An initial self-assessment is conducted by the practice in order to understand how to meet the RACGP standards. This is followed by a formal application and planning for an accreditation survey. Typically, preparation for an accreditation survey takes between 12- 18 months.

A range of educational offerings are provided to give access to on-line and face-to-face learning resources, real-world case studies and insights into the latest news to support and enable the practice implement quality improvement practices during the accreditation cycle.

The accreditation survey commences with an on-site review by a qualified survey team to assess the compliance of the practice against RACGP standards. Medical practices can demonstrate their compliance with the standards through health records of their patients, documented feedback from patients, practice procedure manuals, practice policy documentation and verbal representation from practice teams.

A report of the survey evaluates the practice's systems and processes with a view to determining if the practice has fully complied with all the required standards, criteria and indicators.
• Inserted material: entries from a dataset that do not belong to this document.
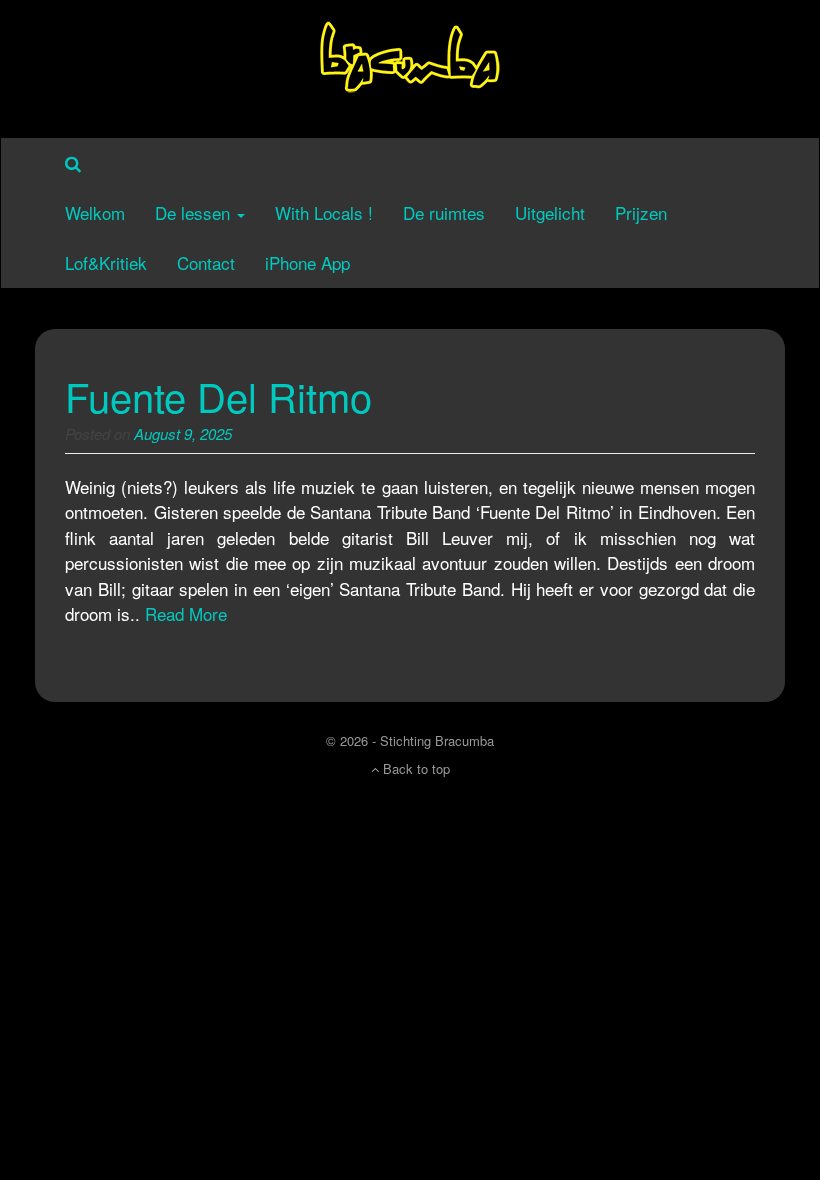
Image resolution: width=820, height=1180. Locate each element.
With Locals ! (324, 212)
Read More (186, 613)
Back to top (414, 768)
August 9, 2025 (183, 433)
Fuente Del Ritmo (218, 395)
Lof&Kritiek (106, 262)
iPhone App (307, 262)
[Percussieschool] (410, 65)
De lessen (195, 212)
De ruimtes (444, 212)
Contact (206, 262)
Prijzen (641, 212)
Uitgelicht (550, 212)
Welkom (95, 212)
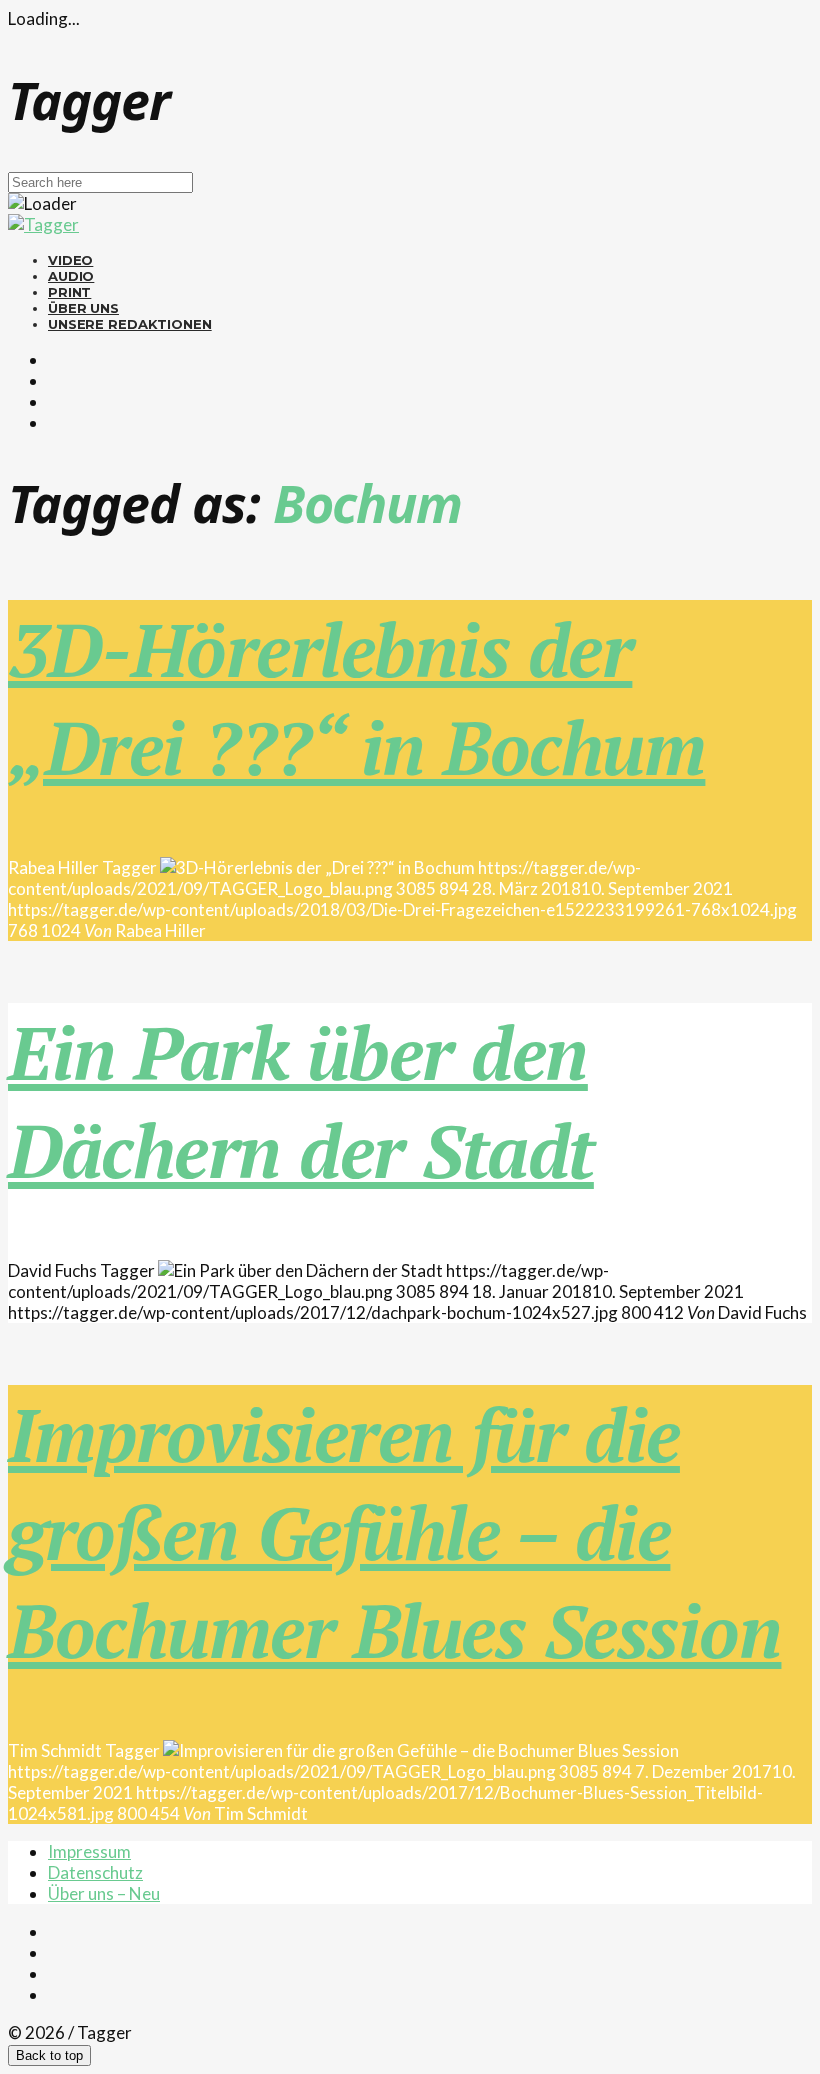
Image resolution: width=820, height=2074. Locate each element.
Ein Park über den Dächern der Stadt (301, 1101)
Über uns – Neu (104, 1893)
If the standard has not been complied with in a particular area because a particular indicator does not apply to the practice, practice teams are given an opportunity to submit evidence that peers would agree with such an assessment. It is expected that every attempt has been made to provide a fair and transparent decision on a practice's accreditation status.

Medical practices unable to apply for accreditation through one of the agencies because they do not meet the RACGP's standard definition of medical practice are still encouraged to undertake the self-assessment and to review the assessment with peers who can provide a feedback on quality improvement activities.